Today, my food image classifier reached its highest accuracy yet: 59%.
This wasn’t just a technical achievement — it was also a reminder that how you collect data matters as much as how you train a model.

🍇 What Changed?

After hitting 56% with 100 images per class, I decided to push the data frontier further:

📈 Crawled up to 200 images per class
🔍 Switched search keywords from "food" to more specific ones like "fruit apple" or "vegetables carrot"
🚫 Skipped vague queries to reduce noise and improve dataset clarity
✅ Refined image filtering: corrupted files and low-res images removed

But I also stopped to think:

Is it okay to use all these Google Images?

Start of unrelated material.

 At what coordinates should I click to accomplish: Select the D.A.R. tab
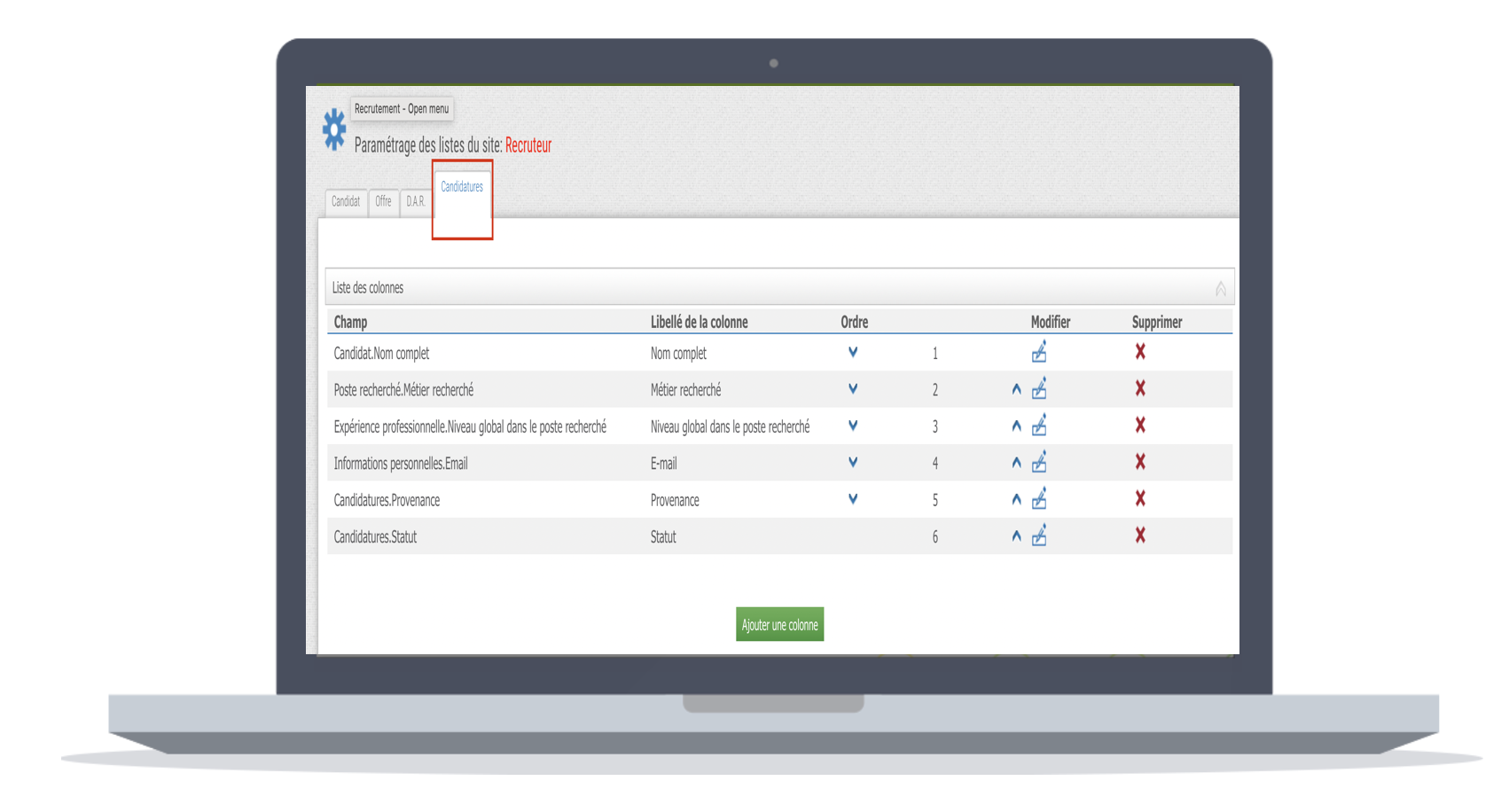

⚖️ Data Ethics – Thinking Beyond Accuracy

While this dataset is entirely self-collected using Selenium-based crawlers, I made sure to respect copyright concerns:

None of the image files will be uploaded to GitHub.
The dataset is for non-commercial, academic use only.
I explicitly note in the README that the copyright of all images belongs to their original owners.

You can reproduce the dataset using the script I provide — and that’s as far as I’ll go in “sharing” the data.

📊 Results

Accuracy: 59%
Macro F1-score: 0.58
Some standout classes:
- kiwi, banana, pineapple — F1-scores above 0.84
- capsicum, apple still struggle → next focus for improvement

The model still uses MobileNetV2, no fine-tuning yet.
But it’s learning. Clearly.

🚀 Next Steps

🔁 Enable fine-tuning (base_model.trainable = True) to push past 60%
🧠 Swap MobileNet for EfficientNetB0 and compare
👀 Visualize misclassified images to catch confusing patterns
🎨 Maybe try Grad-CAM or Streamlit demo to make this interactive
📂 Clean up GitHub & write a more detailed README

💡 Final Reflection

Better data still beats better models —
but better ethical data is what lasts.

This project helped me grow as both a practitioner and a responsible engineer.
The next 1% will be harder — but it’ll be built on the solid foundation I now have.